One House employee described a recent interaction in which the employee backed away from a maskless lawmaker who started talking. The lawmaker didn’t get the hint.
Senior employees, like the rules attorneys, chief clerk or secretary and chiefs of staff, have been bolder in asking lawmakers to follow legislative rules. But even they don’t push it after a lawmaker refuses or ignores them.
For pages – the college students employed as gofers – half the job consists of senators or representatives whispering requests in their ears, and then running off to retrieve whatever the lawmaker needed.
Sukhmani Singh, an Arizona State University student who was a Senate page last session, said she noticed a sharp change in how Republican leaders addressed COVID by late spring. When the disease first caught on in March, Fann had the pages wipe down surfaces and doorknobs with disinfecting wipes every hour. But as the pandemic became politicized, Republican lawmakers started attending rallies and eschewing masks, downplaying the disease as hundreds of thousands of Arizonans fell ill and several thousand died.
Singh said she worries about her friends who are still working in the Senate, who have to weigh their safety against a rare opportunity to work in state government. Working as a page or a low-level research staffer is often the first foot in the door to a career crafting government policy.
“They are literally risking their lives every day to serve their senators and it feels like their senators are laughing in their faces,” Singh said. “My friends that work there have expressed their concerns, but at the end of the day, it’s their job to be there. They can’t boss the senators around, and the senators have no bosses, so it kind of feels like a no-win situation for them.”
Even Republican lawmakers who reliably wear their masks are loath to mandate that their colleagues do the same.
Rep. T.J. Shope, R-Coolidge, described himself as the “foremost person about wearing masks” in his House GOP caucus, and said he will continue to keep his face covered as he moves to the Senate.
A formal change to House or Senate rules, voted on by members, is the only way Shope sees to enforce a mask mandate for lawmakers. But he said he would probably vote against such a change.
“I just don’t really feel like it’s my prerogative or my job to be everybody’s parents,” he said.
Sen. Paul Boyer, a Glendale Republican, said he’ll wear a mask or stand several feet back if someone else asks him to, but he hasn’t given the idea much thought yet. He doesn’t believe COVID-19 is as dangerous as it was in March, when he and fellow Sen. Heather Carter, R-Cave Creek, left the Capitol for several days to self-isolate.
“I never want anyone to feel uncomfortable around me, so if somebody asked me to put a mask on, I certainly would,” he said. “I have to wear it at school and I don’t like it, but I do it because they’ve asked me to and that’s what we do.”
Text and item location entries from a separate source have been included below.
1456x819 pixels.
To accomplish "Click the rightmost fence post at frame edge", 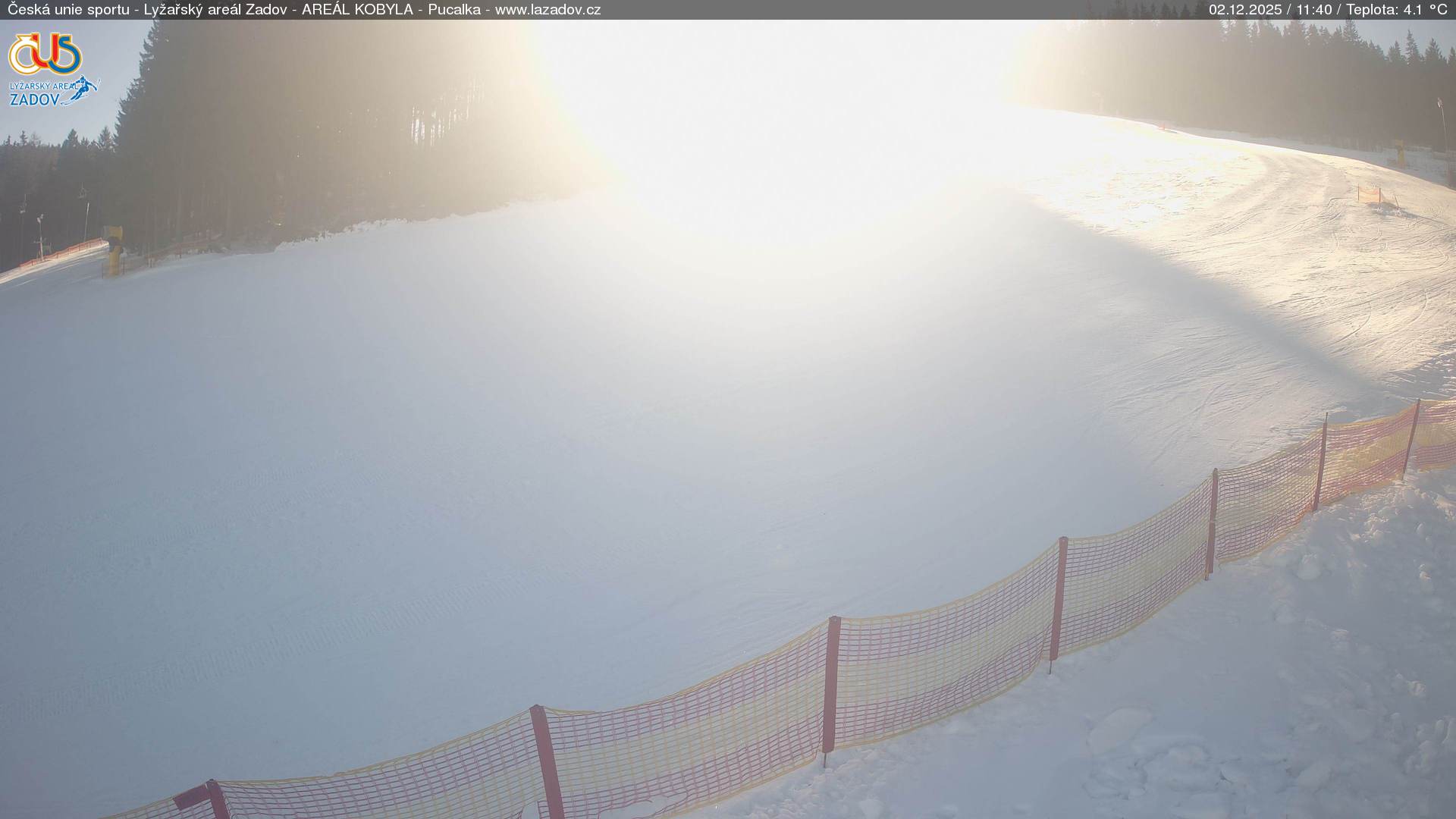I will coord(1412,438).
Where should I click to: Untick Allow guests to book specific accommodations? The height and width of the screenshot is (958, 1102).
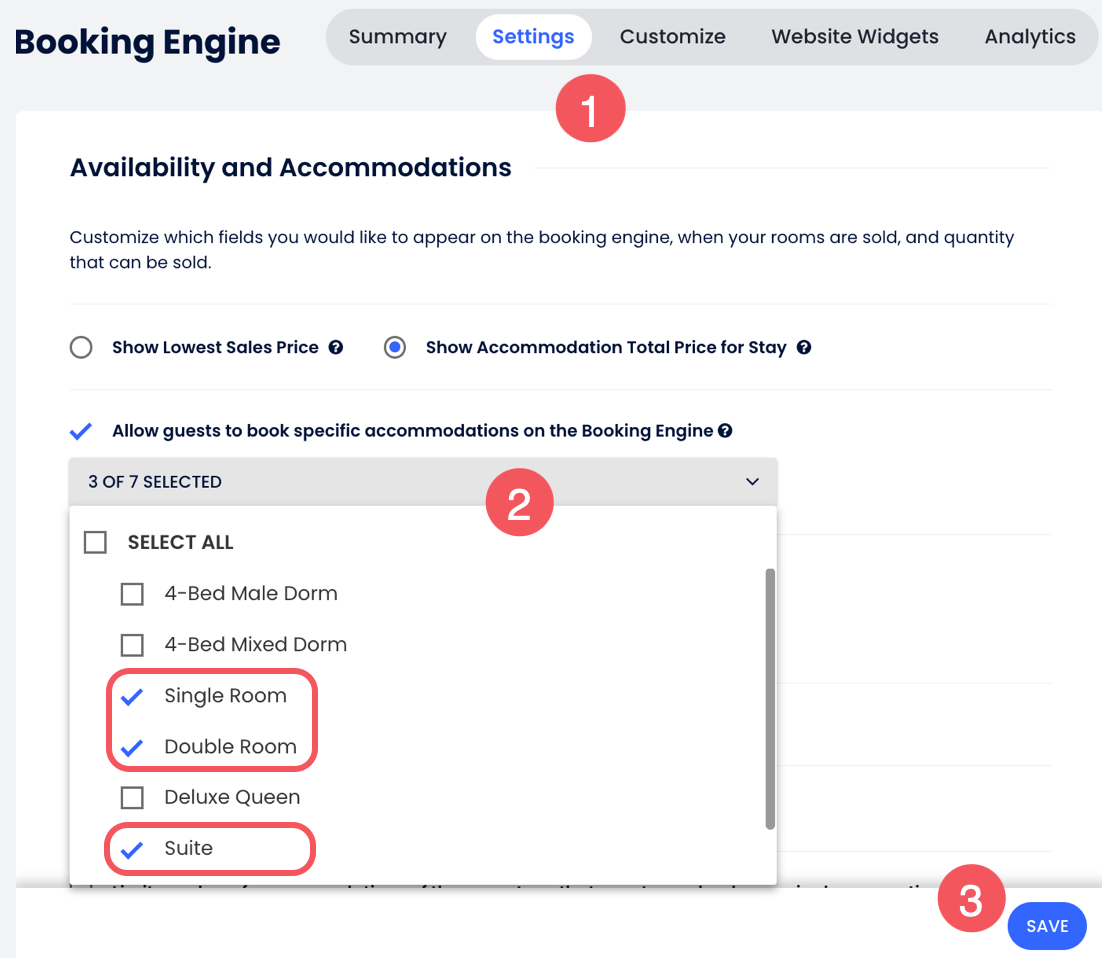click(81, 431)
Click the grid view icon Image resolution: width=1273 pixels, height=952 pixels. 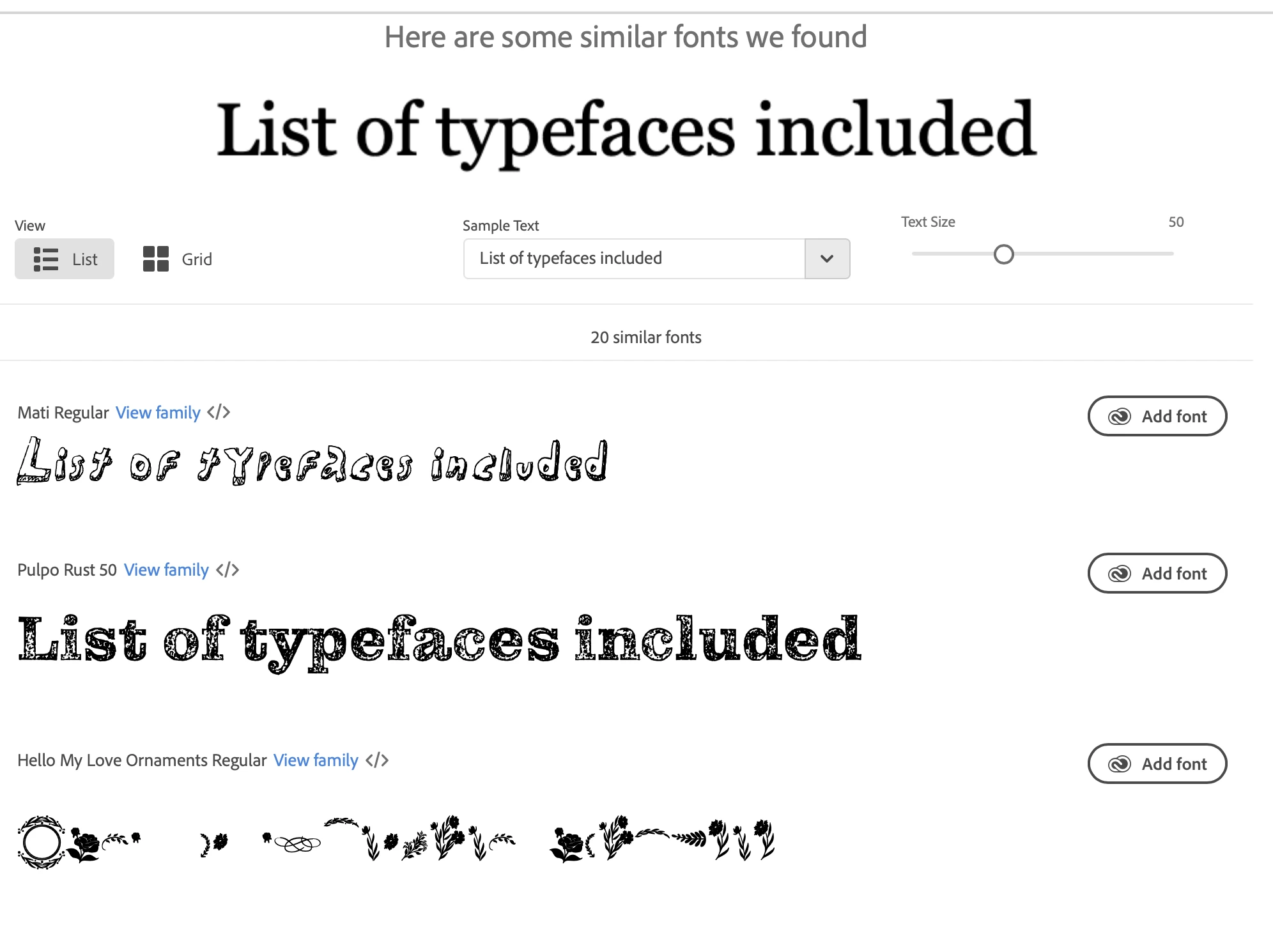(156, 259)
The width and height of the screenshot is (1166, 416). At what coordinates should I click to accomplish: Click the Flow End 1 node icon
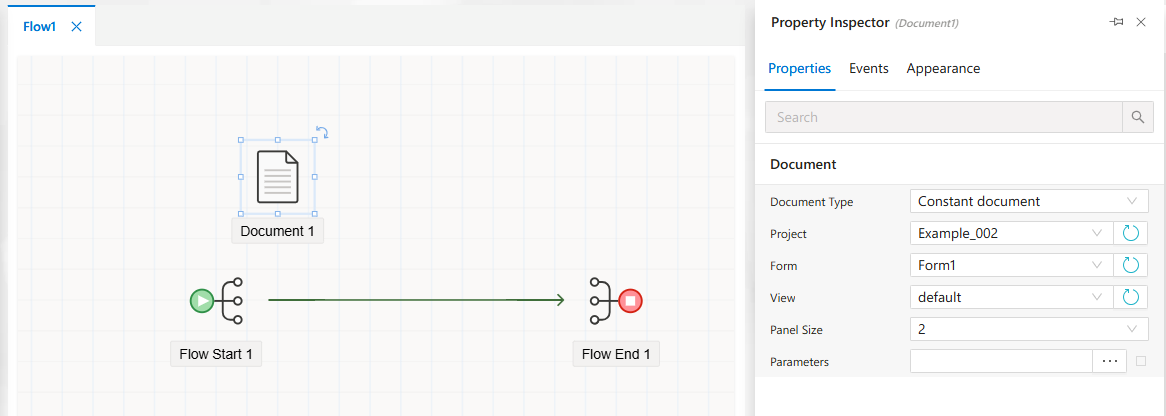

Boyer, who worked for three years as a House Republican spokesman before he became a high school teacher, acknowledged that legislative staff may not be comfortable telling an elected official to do anything.
Republicans who plan to follow public health officials’ guidance described that choice as a way to keep doing legislative business without risking the possibility of another abrupt end or recess. Sen. J.D. Mesnard, R-Chandler, said he will wear a mask and keep his distance when he’s at the Capitol next year, and he hopes to be able to do as much business as possible through video conferences and phone calls.
If he gets to decide how to run the committee meetings he chairs, Mesnard said he’s leaning toward continuing to do them with all members participating by video call instead of gathering in a cramped committee room. Committee chairmen generally have wide latitude in how they run their hearings.
“I’m very, very much opposed to government shutdowns, and part of the way we can avoid others wanting to go down that road is to take certain precautions,” he said. “Whether people think some of these precautions do any good or not. I don’t see how it hurts.”